Mensajeros de la Alegre Noticia para los pobres: La mayoría de los institutos religiosos han surgido en la Iglesia para evangelizar con la palabra y con la vida a los más pobres y desheredados de nuestros hermanos. De este modo proclamamos la bienaventuranza sobre aquellos que no tienen nada que esperar de los príncipes de este mundo y cuya única posibilidad es la fuerza liberadora del Señor. Nuestro mensaje, hecho palabras y gesto existencial, anuncia que Dios hace justicia a los oprimidos, da pan a los hambrientos, libera a los cautivos, abre los ojos al ciego, endereza a los que ya se doblan, ama a los justos, guarda a los peregrinos, sustenta al huérfano y la viuda, trastorna el camino de los malvados.

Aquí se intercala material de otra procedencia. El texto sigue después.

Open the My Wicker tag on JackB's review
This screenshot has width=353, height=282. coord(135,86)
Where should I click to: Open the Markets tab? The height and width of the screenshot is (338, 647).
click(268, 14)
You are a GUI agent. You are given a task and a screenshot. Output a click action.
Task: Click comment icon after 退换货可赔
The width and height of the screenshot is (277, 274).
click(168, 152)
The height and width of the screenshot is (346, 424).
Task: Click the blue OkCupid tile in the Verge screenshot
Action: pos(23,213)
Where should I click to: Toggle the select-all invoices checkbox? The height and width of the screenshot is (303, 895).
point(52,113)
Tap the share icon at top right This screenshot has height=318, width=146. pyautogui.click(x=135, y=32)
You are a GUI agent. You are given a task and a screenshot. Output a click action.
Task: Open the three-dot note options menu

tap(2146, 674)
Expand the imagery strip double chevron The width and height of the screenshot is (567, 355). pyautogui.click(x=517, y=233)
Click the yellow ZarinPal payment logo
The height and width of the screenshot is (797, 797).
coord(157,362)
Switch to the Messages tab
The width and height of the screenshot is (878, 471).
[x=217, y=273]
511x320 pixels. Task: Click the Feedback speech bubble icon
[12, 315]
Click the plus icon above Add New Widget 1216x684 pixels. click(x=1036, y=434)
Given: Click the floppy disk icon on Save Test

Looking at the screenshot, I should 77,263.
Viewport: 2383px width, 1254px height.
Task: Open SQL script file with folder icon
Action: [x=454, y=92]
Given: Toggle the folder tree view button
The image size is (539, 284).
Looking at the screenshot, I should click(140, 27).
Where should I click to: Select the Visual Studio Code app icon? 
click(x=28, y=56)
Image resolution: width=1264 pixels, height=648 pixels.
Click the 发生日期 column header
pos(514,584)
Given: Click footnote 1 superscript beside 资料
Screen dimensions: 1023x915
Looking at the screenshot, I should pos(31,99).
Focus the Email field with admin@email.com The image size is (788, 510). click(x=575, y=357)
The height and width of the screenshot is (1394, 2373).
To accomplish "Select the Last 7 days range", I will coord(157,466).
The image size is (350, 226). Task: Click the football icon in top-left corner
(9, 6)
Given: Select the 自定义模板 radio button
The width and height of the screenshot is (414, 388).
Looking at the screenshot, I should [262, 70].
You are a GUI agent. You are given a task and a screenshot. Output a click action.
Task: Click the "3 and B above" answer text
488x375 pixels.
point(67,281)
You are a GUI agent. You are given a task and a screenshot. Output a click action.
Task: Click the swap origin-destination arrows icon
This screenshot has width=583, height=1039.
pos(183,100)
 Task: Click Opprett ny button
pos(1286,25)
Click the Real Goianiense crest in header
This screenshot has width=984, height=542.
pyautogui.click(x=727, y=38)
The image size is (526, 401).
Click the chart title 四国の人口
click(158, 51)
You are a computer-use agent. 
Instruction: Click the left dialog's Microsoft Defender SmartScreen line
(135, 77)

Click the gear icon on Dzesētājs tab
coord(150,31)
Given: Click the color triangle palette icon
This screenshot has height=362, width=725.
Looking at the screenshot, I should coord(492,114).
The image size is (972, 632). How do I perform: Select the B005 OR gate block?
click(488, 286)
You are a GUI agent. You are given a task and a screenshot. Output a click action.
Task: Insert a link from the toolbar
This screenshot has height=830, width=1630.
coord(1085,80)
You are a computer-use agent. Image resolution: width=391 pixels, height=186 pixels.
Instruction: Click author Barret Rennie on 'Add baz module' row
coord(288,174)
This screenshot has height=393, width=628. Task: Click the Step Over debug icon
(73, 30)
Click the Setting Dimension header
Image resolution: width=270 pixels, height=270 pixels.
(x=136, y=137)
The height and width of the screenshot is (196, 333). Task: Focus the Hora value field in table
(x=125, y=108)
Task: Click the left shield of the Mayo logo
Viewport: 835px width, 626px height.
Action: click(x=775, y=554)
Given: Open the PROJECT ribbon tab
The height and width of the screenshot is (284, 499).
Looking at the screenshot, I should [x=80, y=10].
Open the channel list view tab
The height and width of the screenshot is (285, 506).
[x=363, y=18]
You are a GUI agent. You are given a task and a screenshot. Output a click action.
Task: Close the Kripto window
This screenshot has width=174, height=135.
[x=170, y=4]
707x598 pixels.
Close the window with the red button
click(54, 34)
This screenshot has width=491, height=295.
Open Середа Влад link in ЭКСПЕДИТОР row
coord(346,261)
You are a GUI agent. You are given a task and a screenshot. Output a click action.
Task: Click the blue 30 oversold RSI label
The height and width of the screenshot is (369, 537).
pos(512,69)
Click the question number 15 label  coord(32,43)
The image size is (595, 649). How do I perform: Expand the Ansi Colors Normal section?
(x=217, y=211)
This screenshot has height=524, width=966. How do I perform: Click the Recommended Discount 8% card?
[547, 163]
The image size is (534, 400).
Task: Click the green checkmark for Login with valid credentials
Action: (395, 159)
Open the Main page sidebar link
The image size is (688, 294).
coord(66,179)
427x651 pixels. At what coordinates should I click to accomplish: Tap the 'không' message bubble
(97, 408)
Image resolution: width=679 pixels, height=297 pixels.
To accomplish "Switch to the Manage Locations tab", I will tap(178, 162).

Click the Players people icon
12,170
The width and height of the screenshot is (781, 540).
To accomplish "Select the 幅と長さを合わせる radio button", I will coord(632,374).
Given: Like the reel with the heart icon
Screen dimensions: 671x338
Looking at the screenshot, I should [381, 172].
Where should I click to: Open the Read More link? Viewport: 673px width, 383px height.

Por esto no podemos desvirtuar con nuestra conducta el mensaje que proclamamos: nuestra inserción en el mundo de los necesitados no es una moda del momento, sino una exigencia que brota de nuestro origen vocacional, de nuestras raíces carismáticas. En última instancia somos continuadores de la misión misma de Jesús, el Evangelista del Reino, el Profeta de la Alegre Noticia, que en su discurso programático de Nazaret anunció este mismo mensaje y proclamó con toda verdad: «Hoy, en vuestra presencia, se ha cumplido esta Escritura».

Oraciones sálmicas

Oración I: Nuestra vida, Señor, está en tus manos; en tu Hijo Jesús has establecido la nueva creación, y nadie podrá arrebatarla de su mano; reina sobre nuestra pobreza y debilidad y suscita nuestra esperanza activa. Te lo pedimos por Jesucristo nuestro Señor. Amén.

Oración II: En ningún nombre bajo la tierra podemos encontrar, Padre, la salvación: solamente en el nombre de Jesús, tu Hijo, el Crucificado y el Exaltado a tu derecha; en Él encontramos la liberación que con los más desheredados de nuestro mundo esperamos.

Oración III: El clamor de los pobres encuentra en tu Hijo Jesús, Padre misericordioso, su acogida y respuesta; haz que sigamos las huellas de tu Enviado, y también nosotros seamos para ellos mensajeros de la Buena Noticia. Te lo pedimos por Jesucristo nuestro Señor. Amén.

 

Comentario del Salmo 145

Por Maximiliano García Cordero

En esta bella composición poética se contrapone la suerte del que confía en el hombre y la del que confía en Dios. Es el primero de los cinco salmos «aleluyáticos», que cierran el Salterio. En él abundan las reminiscencias de otros salmos y textos bíblicos, y abundan también los paralelismos sinónimos. Los arameísmos prueban que fue redactado en época postexílica.

Con frases estereotipadas, el salmista inicia su poema exhortándose a sí mismo a alabar a Yahvé. La idea central del salmo es la confianza en Dios, de quien únicamente puede venir el auxilio seguro al hombre. En consecuencia, es inútil confiar en poderes humanos, por muy altos que sean, pues los mismos príncipes dejan de existir y después de la muerte no pueden prestar ayuda a nadie. Sólo el Dios de Jacob puede inspirar verdadera confianza, pues es el mismo que ha formado el cielo y la tierra, y, por otra parte, es fiel a sus promesas de protección a sus devotos. Especialmente muestra su solicitud y favor con los necesitados: los oprimidos, los hambrientos, los ciegos, los contrahechos, los peregrinos, los huérfanos y las viudas. Ese Dios providente y justo tiene su morada en Sión y desde ella mantiene su dominio por la eternidad. El salmista no menciona las promesas de engrandecimiento hechas a la ciudad santa, pero, conforme a los vaticinios proféticos, exalta la situación privilegiada de Jerusalén, centro de la teocracia hebrea.